On February 18, 1965 Jimmie, his mother Viola Jackson, and her father (Jimmie’s grandfather) Cager Lee, age 82, walked over to Zion United Methodist Church in Marion, Alabama for a meeting. A Civil Rights worker was being held in the Marion city jail and the Black community was deeply concerned for his safety. Jimmie, his family, and others in the community left the church for the jail to engage in a peaceful “singing” protest—their plan was to direct their prayers and hymns toward jail.
The group was met at the jail by a barrier of city police, sheriff’s deputies, and Alabama state troopers. Minutes later, Alabama’s law enforcement decided that church folk singing for justice was a crime punishable by immediate death.
Jimmie and his family tried to get away from the police by ducking into a nearby café. Troopers followed them. They beat Cager with their billy clubs—battering his 82-year old body. Viola tried to shield her father, only to suffer the same brutality…somehow they both survived. As for Jimmie, state trooper James Bonard Fowler shot him twice in the stomach. Jimmie died on February 26, 1965.
On March 7, in response to Jimmie’s death, 600 Civil Rights activists marched to confront Gov. George Wallace to demand justice and equality in the name of Jimmie Lee Jackson and others. The marchers made it as far as Selma’s Edmund Pettus Bridge. The encounter with troopers became the infamous “Bloody Sunday” captured by television cameras and which was broadcast around the world.

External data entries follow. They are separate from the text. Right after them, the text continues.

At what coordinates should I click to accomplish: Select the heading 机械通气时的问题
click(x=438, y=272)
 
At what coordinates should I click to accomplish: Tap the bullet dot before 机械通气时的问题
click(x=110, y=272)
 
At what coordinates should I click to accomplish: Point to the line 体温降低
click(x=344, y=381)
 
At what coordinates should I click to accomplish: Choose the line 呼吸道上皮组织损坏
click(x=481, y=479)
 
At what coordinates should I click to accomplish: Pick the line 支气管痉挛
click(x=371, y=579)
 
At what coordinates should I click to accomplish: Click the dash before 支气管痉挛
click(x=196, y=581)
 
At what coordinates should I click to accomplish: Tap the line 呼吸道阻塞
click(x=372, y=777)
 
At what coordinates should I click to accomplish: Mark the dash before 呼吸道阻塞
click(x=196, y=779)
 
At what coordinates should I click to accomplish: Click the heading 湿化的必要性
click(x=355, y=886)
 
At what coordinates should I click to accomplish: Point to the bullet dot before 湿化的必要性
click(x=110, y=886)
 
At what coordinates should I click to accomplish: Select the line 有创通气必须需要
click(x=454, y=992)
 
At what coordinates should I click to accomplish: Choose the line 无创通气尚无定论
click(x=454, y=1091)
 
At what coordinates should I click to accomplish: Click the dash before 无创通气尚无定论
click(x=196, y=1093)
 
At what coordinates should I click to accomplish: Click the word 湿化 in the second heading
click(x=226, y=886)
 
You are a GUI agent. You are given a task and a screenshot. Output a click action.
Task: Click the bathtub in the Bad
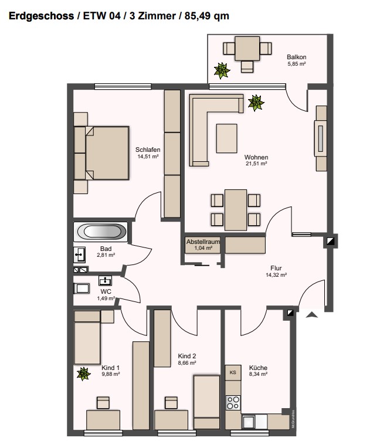pyautogui.click(x=101, y=232)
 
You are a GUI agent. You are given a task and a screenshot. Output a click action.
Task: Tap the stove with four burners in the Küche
pyautogui.click(x=233, y=403)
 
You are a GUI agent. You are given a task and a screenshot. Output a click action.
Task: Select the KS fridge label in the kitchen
pyautogui.click(x=233, y=372)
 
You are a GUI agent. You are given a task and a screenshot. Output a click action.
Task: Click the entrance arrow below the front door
pyautogui.click(x=312, y=314)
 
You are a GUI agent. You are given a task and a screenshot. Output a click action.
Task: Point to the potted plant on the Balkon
pyautogui.click(x=222, y=70)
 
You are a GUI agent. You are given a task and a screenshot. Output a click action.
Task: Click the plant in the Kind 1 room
pyautogui.click(x=83, y=374)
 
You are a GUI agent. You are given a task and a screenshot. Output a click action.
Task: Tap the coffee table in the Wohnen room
pyautogui.click(x=226, y=138)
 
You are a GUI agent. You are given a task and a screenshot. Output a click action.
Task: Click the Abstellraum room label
pyautogui.click(x=203, y=242)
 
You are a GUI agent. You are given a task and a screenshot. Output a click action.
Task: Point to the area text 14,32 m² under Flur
pyautogui.click(x=276, y=275)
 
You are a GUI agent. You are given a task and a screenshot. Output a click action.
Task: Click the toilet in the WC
pyautogui.click(x=82, y=289)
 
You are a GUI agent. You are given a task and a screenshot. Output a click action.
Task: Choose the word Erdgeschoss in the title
pyautogui.click(x=42, y=16)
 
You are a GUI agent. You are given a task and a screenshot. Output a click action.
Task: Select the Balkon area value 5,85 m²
pyautogui.click(x=297, y=64)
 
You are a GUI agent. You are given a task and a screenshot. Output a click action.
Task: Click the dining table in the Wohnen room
pyautogui.click(x=236, y=210)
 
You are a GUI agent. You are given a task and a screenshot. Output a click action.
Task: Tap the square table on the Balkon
pyautogui.click(x=247, y=49)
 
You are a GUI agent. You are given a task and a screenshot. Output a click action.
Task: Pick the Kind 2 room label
pyautogui.click(x=187, y=356)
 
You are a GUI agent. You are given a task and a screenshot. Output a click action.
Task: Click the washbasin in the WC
pyautogui.click(x=105, y=280)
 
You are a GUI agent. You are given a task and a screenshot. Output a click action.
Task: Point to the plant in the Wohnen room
pyautogui.click(x=256, y=103)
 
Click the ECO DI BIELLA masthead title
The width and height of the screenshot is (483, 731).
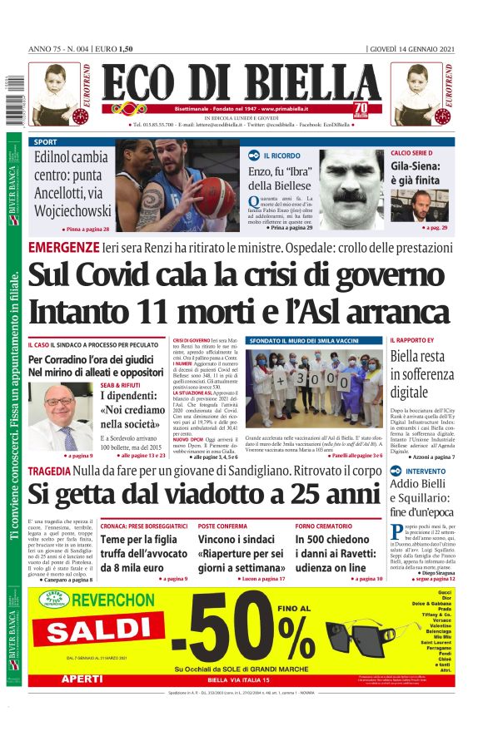[x=242, y=83]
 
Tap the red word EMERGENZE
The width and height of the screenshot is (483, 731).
[x=63, y=248]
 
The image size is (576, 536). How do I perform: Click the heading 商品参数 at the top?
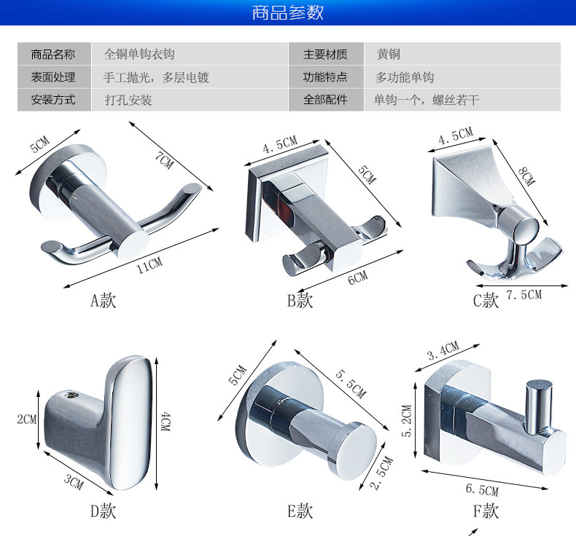click(x=287, y=13)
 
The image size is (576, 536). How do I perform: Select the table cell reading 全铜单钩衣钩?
click(x=139, y=55)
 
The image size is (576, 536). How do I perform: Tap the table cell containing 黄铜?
click(x=388, y=55)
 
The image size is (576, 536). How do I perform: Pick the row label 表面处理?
click(x=52, y=77)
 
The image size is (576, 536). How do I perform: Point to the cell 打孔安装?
click(x=128, y=100)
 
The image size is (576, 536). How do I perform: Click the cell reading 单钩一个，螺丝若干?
click(x=427, y=100)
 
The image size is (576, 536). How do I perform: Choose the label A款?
click(x=103, y=300)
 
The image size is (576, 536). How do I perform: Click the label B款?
click(x=300, y=300)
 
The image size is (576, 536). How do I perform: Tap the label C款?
click(x=486, y=300)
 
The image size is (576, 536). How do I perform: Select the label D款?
click(x=103, y=511)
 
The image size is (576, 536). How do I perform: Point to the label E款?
click(x=300, y=511)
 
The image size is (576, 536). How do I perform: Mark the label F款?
click(x=486, y=511)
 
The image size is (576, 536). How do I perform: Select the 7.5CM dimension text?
click(x=524, y=295)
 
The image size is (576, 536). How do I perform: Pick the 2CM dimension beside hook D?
click(x=26, y=419)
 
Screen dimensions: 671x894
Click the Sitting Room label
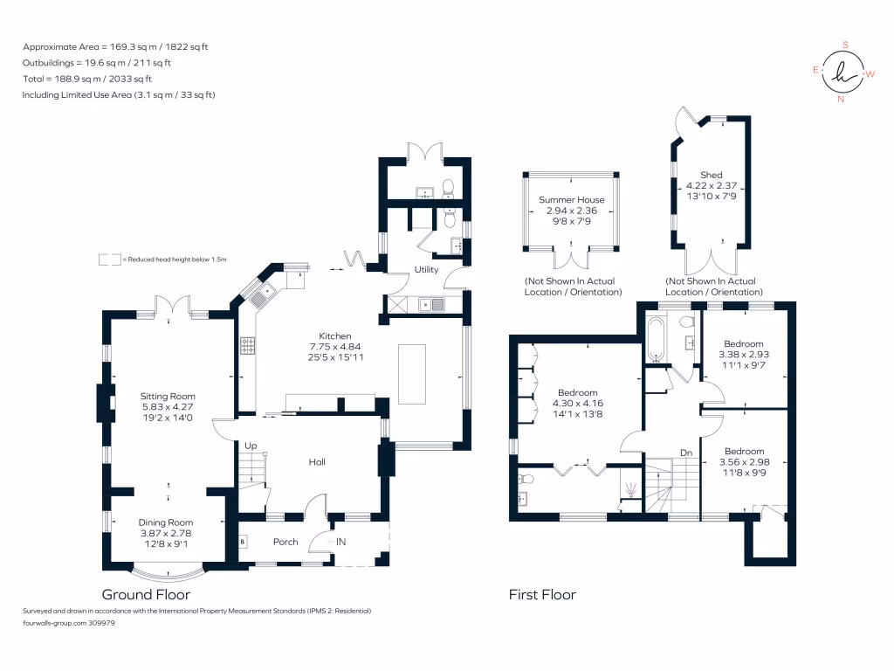[168, 396]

One month after Jimmie’s death, on Thursday, March 25th, 25,000 activists marched to the Alabama state capitol. As a result, Pres. Lyndon Johnson would sign the Voting Rights Act of 1965 in August. Fowler denied Jimmie Lee Jackson the opportunity to see his octogenarian grandfather finally register to vote.
In 2005, Fowler admitted that he killed yet another Black man. He confessed, “This was a great big feller about 6 foot five. Big feller. He was black as it would be…His name was Johnny Johnson or something; I could never keep him straight from Jimmy Lee Jackson.” The man Fowler killed, on May 8, 1966, was Nathan Johnson, Jr. of Ensley, Alabama. Johnson was shot at point blank range three times in the chest.
In May 2007, Fowler was finally indicted for killing Jimmie. Fowler boasted: "I don’t think legally I could get convicted for murder now no matter how much politics they got ’cause after 40 years there ain’t no telling how many people is dead." In October 2008, Fowler's trial was postponed...justice awaits.